= Otto Gerdes =

German producer and conductor (1920–1989)

Otto Gerdes (born 20 January 1920 in Cologne; died 15 June 1989) was a German conductor and record producer.

He studied music at the Hochschule für Musik Köln, including conducting with Hermann Abendroth. He conducted opera in Berlin, Dresden, Koblenz, Leipzig, and Munich. He also conducted the radio orchestras of Baden-Baden and Cologne and led concerts with the Sächsische Staatskapelle Dresden. In 1956 he became a record producer for Deutsche Grammophon and in 1963 the label's artistic director. His conducting for that label began when he filled in for an ailing conductor, recording excerpts from the opera Eugene Onegin.

He was dismissed at Deutsche Grammophon in the mid-1960s. The incident that led to his dismissal was recounted in Richard Osborne's 1998 biography of Herbert von Karajan.

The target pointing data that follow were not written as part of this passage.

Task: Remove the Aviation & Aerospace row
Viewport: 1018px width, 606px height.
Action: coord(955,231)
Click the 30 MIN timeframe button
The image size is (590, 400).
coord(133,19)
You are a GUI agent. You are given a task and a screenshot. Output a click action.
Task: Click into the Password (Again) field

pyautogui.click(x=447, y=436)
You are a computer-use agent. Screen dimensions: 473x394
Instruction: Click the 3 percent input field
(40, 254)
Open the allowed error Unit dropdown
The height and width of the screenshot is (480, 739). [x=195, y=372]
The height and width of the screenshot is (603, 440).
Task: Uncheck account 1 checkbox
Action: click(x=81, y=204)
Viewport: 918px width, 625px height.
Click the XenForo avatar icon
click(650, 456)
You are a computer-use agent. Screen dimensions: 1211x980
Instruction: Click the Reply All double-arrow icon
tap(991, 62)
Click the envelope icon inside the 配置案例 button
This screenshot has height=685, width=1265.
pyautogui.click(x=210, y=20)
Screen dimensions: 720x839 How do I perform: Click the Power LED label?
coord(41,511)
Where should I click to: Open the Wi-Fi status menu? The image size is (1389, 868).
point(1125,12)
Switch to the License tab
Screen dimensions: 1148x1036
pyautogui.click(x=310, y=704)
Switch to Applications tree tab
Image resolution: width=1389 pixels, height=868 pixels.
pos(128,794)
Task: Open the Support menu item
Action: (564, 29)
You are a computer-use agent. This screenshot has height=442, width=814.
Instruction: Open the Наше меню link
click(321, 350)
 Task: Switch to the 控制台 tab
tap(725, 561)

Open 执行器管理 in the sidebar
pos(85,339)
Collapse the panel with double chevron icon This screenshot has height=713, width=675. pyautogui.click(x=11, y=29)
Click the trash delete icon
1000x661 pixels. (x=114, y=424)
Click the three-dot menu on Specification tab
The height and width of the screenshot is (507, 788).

Gerdes, fresh from a conducting assignment, addressed Karajan as one conductor to another with a "Herr Kollege" (my dear colleague).

Gerdes conducted several works for record including the Prelude to Act 1 of Wagner's Die Meistersinger, a complete Tannhäuser (Dresden version) as well as Wagner's rarely recorded Symphony in C major. He also conducted a recording of the Brahms 4th Symphony.

Included in Gerdes's awards as a producer is a Grammy Award for Best Opera Recording for Wagner's Siegfried conducted by Karajan with the Berlin Philharmonic (1969).